» **Selected excerpt**:
*** Begin section ***

Exhibit 99.3
SEPARATION, SEVERANCE AND CONSULTING AGREEMENT
AGREEMENT dated this 18th day of May, 2006, by and between Carsen Group Inc., a corporation organized under the laws of Ontario, Canada (the “Company”) and William J. Vella (“Vella”).
R E C I T A L S:
A. Vella currently serves as President of the Company.
B. Vella and the Company are parties to a Letter Agreement dated June 20, 2005 (the “Severance Agreement”) which provides for, among other things, (i) Vella’s right to terminate his employment at any time after August 30, 2006, (ii) the Company’s obligation to pay severance to Vella upon such termination, and (iii) the right of the Company to require Vella to continue his employment for up to ninety (90) days following July 31, 2006, all on the terms set forth therein.
C. Simultaneously with the execution of this Agreement, the Company has entered into an Asset Purchase Agreement with Carsen Medical Inc. (“CM”), a newly formed corporation affiliated with Vella, which will be purchasing certain assets of the Company on July 31, 2006 in connection with the winding-down of the Company (the “CM Purchase Agreement”). In addition, Minntech Corporation, an affiliate of the Company, has agreed that CM will serve as the exclusive distributor of Minntech’s Medivators product line in Canada commencing August 1, 2006.
D. The Company has entered into an Asset Purchase Agreement dated as of May 16, 2006 with Cantel Medical Corp., the sole stockholder of the Company (“Cantel”), Olympus America Inc., Olympus Surgical & Industrial America, Inc., and Olympus Canada Inc. (the “Olympus Purchase Agreement”) under which the Company will be selling a substantial portion of its assets to Olympus. As a result of the Olympus Purchase Agreement and the CM Purchase Agreement, the Company will have no further business operations after July 31, 2006.
E. In light of the CM Purchase Agreement and the distribution rights being granted to CM, as well as the reduced scope of the Company’s anticipated wind-down since the signing of the Severance Agreement due to the expanded nature of the Olympus Purchase Agreement, (i) the parties no longer desire for Vella to serve as an employee of the Company after July 31, 2006 and (ii) commencing August 1, 2006, the Company desires to engage Vella to serve as a consultant and Vella is desirous of serving as a consultant. As such, the parties desire to cancel the Severance Agreement and provide for new severance terms as well as the consulting obligations of Vella following July 31, 2006, all on the terms and conditions hereinafter set forth.
NOW, THEREFORE, in consideration of the mutual covenants herein contained, it is hereby agreed by and between the Company and Vella as follows:
1. Termination of Employment; Severance Terms.
1.1 Vella’s employment with the Company will terminate on July 31, 2006, effective at midnight on such date, at which time Vella does hereby resign as an officer and director of the Company. No further notice or action by Vella or the Company will be required for such termination of employment and resignations to take effect.

*** End section ***

» **Stored records**:
*** Begin section ***

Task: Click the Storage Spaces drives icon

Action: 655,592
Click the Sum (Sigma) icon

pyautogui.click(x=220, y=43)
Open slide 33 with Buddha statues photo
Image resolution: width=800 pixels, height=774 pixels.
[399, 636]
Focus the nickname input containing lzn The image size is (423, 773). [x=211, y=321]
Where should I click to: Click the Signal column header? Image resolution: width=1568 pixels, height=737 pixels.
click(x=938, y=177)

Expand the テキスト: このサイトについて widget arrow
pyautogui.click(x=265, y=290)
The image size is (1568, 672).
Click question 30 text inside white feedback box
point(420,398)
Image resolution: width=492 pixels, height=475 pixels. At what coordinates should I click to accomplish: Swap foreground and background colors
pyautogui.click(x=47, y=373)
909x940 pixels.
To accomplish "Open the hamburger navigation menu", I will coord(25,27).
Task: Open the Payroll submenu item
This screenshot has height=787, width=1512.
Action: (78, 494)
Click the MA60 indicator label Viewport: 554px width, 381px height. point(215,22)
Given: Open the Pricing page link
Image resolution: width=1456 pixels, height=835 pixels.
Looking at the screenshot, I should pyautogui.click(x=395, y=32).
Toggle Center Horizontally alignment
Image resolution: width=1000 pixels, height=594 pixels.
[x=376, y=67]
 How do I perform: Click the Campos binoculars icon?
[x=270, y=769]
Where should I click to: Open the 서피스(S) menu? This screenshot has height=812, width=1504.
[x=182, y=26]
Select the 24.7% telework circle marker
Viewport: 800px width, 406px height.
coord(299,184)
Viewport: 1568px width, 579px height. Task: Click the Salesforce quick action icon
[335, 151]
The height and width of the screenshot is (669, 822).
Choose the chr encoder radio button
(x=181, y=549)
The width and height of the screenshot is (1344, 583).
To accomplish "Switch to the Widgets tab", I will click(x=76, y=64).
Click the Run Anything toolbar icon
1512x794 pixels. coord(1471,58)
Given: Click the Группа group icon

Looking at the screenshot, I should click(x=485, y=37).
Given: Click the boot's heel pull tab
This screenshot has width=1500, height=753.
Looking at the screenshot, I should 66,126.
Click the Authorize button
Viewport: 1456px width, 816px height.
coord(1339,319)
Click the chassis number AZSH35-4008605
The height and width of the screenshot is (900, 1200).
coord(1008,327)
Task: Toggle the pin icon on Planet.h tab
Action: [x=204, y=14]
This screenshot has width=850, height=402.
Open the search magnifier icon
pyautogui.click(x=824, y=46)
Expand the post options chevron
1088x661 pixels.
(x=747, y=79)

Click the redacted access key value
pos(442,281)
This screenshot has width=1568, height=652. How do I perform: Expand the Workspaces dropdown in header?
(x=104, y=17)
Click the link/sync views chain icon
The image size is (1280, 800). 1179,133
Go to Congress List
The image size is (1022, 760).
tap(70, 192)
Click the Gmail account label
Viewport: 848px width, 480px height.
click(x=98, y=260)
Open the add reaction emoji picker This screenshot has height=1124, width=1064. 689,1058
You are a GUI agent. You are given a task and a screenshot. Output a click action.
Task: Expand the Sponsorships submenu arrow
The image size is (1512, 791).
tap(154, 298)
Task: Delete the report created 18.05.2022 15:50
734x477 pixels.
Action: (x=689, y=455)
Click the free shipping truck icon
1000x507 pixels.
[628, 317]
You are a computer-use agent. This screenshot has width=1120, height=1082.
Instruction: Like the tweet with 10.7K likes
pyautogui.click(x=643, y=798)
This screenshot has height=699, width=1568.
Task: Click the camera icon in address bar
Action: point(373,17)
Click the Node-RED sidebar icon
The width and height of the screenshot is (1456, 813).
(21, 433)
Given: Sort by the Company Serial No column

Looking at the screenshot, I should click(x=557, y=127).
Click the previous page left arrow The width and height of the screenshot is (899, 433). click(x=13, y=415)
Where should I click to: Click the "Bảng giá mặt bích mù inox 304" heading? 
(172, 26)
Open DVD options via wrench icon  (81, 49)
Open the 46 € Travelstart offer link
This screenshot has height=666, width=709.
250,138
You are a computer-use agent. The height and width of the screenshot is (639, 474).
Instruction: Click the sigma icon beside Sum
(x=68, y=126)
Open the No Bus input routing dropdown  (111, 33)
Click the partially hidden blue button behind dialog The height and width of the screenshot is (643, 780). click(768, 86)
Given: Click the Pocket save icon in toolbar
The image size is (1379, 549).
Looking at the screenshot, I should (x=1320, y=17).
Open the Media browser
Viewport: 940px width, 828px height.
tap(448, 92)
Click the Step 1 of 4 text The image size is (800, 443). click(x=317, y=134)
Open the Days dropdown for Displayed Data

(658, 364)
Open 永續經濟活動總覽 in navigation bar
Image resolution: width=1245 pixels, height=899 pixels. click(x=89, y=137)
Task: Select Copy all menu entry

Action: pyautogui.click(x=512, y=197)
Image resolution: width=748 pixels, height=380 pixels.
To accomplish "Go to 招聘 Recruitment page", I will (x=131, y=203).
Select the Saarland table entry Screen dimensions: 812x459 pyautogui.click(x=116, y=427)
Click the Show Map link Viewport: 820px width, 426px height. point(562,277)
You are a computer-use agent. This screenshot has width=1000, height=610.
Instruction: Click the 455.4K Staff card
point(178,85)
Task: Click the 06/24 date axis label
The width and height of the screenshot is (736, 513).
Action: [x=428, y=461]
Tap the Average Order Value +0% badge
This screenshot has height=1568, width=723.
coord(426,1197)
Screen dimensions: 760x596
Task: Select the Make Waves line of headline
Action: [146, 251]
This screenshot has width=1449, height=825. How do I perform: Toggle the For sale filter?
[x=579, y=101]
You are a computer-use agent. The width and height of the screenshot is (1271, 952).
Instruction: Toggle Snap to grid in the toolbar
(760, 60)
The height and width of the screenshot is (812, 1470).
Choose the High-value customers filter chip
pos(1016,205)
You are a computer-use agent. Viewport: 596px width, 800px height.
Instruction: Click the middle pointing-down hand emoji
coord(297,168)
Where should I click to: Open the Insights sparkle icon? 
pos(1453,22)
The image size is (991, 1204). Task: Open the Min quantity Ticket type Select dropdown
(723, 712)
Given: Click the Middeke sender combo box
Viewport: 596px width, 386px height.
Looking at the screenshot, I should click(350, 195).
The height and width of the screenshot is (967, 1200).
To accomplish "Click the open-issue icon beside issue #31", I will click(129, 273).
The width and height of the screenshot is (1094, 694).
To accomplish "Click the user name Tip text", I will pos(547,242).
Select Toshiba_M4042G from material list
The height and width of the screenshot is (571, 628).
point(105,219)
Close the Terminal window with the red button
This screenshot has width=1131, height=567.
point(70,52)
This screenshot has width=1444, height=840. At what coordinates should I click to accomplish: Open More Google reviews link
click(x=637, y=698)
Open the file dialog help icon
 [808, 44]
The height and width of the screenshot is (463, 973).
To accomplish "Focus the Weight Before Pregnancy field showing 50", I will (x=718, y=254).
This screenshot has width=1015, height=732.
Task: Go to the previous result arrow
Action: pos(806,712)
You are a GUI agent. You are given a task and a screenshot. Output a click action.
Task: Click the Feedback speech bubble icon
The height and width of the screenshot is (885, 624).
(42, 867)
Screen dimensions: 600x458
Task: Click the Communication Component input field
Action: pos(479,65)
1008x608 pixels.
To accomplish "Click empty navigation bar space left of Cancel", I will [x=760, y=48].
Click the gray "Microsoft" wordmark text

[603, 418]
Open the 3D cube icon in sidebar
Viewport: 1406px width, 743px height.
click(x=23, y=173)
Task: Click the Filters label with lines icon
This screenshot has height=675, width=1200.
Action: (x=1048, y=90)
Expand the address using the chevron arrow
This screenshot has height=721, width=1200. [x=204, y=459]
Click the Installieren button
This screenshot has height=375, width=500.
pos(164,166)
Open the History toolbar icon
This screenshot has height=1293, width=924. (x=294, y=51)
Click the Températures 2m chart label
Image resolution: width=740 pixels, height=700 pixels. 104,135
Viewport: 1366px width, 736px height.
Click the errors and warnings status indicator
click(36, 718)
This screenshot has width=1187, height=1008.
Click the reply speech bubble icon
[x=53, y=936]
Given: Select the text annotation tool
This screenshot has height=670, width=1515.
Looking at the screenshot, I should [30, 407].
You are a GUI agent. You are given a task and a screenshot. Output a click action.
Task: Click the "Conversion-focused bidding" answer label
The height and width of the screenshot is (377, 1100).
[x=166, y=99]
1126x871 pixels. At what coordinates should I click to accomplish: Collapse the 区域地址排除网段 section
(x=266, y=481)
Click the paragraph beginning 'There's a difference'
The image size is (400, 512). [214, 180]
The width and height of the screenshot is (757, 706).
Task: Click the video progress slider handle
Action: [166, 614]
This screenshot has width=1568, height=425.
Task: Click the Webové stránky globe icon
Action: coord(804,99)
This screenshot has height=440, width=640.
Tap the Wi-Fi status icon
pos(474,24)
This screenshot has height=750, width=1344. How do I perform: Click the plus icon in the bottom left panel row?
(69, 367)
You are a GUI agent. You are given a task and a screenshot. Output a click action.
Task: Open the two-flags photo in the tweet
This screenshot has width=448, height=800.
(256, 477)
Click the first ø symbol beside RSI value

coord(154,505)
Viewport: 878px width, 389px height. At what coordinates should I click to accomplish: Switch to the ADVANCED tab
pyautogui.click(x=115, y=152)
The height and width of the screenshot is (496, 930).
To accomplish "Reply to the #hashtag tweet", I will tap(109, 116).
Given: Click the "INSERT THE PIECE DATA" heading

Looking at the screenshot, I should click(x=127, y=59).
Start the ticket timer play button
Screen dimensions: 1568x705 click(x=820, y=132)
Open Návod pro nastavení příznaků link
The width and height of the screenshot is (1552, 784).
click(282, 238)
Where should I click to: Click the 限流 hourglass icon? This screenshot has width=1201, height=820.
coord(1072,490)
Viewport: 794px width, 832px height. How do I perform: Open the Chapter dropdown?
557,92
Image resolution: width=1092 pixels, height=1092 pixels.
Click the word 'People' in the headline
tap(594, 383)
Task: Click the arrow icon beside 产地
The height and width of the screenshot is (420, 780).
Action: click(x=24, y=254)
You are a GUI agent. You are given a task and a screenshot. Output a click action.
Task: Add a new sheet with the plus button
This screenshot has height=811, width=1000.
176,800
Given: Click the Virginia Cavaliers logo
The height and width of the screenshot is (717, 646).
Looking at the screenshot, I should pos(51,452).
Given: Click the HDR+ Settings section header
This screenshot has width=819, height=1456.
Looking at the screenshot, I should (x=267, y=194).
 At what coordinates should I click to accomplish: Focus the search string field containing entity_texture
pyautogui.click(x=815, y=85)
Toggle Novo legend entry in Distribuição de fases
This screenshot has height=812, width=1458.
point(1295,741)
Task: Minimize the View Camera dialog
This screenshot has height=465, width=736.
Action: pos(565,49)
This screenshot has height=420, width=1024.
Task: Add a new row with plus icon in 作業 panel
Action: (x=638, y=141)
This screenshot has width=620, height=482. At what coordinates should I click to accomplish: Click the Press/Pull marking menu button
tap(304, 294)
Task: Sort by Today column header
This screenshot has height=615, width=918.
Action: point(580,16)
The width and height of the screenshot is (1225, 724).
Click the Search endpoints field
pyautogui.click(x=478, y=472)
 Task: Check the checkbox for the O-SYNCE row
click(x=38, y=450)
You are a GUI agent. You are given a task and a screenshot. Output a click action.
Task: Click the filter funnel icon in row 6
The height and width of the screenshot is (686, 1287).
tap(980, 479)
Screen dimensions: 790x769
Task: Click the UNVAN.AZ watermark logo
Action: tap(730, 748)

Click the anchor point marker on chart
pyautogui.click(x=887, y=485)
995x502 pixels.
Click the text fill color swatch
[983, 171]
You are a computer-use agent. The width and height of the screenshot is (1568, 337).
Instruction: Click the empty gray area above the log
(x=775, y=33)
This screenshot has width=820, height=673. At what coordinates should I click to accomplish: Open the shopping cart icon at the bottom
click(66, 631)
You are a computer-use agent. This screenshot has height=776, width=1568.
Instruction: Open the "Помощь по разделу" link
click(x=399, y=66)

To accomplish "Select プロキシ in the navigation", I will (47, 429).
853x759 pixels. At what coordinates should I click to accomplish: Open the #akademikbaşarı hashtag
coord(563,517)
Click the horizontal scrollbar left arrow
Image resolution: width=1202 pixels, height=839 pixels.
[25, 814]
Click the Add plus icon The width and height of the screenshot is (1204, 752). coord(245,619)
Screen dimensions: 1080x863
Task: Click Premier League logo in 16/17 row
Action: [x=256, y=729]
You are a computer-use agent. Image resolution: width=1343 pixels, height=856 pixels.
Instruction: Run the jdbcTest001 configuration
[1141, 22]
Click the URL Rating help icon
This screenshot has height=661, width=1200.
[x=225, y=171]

*** End section ***

» **Assignment**: Reproduce the stretch of the separation agreement from "B. Vella and" through "set forth therein.".

» **Response area**:
B. Vella and the Company are parties to a Letter Agreement dated June 20, 2005 (the “Severance Agreement”) which provides for, among other things, (i) Vella’s right to terminate his employment at any time after August 30, 2006, (ii) the Company’s obligation to pay severance to Vella upon such termination, and (iii) the right of the Company to require Vella to continue his employment for up to ninety (90) days following July 31, 2006, all on the terms set forth therein.